Beteiligte
Kläger und Revisionsbeklagter |
Beklagte und Revisionsklägerin |
Tatbestand
I
Die Beteiligten streiten darüber, ob der Anspruch des Klägers auf Arbeitslosengeld (Alg) wegen einer zwölfwöchigen Sperrzeit ab 1. Juli 1992 bis zum 22. September 1992 ruht.

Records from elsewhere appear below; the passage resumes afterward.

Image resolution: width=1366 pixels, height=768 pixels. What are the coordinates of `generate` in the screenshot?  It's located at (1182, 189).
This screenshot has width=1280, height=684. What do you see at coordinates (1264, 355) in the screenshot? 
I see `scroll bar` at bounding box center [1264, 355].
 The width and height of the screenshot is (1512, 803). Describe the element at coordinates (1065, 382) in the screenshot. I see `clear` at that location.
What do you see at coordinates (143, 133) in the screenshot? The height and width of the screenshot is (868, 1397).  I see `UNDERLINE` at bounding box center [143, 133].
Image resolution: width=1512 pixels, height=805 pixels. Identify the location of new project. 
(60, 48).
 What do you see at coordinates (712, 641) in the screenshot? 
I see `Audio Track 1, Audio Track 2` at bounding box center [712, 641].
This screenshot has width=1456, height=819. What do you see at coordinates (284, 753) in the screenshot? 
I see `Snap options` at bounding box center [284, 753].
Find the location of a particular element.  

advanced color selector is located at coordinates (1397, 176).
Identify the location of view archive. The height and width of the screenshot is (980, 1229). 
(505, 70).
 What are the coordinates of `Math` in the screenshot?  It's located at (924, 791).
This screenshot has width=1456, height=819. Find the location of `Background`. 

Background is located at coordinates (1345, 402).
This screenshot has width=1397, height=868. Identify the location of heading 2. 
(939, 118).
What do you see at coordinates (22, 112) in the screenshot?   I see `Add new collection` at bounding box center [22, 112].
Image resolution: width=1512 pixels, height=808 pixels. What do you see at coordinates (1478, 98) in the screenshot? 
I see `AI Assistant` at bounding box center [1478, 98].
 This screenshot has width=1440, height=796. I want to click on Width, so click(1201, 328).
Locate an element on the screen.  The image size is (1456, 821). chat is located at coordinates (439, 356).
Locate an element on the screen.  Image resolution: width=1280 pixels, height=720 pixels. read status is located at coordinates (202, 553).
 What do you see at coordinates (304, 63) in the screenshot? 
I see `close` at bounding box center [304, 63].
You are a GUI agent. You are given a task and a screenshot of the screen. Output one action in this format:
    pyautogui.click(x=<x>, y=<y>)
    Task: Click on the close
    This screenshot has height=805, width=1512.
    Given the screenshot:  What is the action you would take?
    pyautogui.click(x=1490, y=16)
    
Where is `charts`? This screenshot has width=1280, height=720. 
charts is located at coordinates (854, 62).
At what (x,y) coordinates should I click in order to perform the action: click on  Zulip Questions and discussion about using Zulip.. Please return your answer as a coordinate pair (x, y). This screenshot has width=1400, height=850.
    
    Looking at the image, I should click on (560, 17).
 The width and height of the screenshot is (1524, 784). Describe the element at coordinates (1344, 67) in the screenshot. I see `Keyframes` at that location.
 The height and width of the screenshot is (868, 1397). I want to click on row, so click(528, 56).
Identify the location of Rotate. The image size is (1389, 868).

Der 1934 geborene Kläger war von 1974 bis 1992 als Betriebsschlosser bei der Firma S. AG B. H. beschäftigt. Nach § 21 Nr. 5 des Manteltarifvertrags für Arbeiter und Angestellte in der Eisen , Metall und Elektroindustrie des Landes Hessen war das Arbeitsverhältnis nur noch aus wichtigem Grund, bei Vorliegen eines Sozialplans oder bei Änderungskündigungen zum Zwecke innerbetrieblicher Umsetzung kündbar. Die Arbeitgeberin kündigte am 14. November 1990 aus betrieblichen Gründen das Arbeitsverhältnis zum 30. Juni 1992. Im Zusammenhang mit der Beendigung des Beschäftigungsverhältnisses erhielt der Kläger ab 1. Juli 1992 ein Ruhegeld, ferner für die Zeit vom 1. Juli 1992 bis 31. Dezember 1992 einen Übergangszuschuß und für die Zeit vom 1. Januar 1993 bis 31. Mai 1994 eine Beihilfe. Kündigungsschutzklage hat der Kläger nicht erhoben.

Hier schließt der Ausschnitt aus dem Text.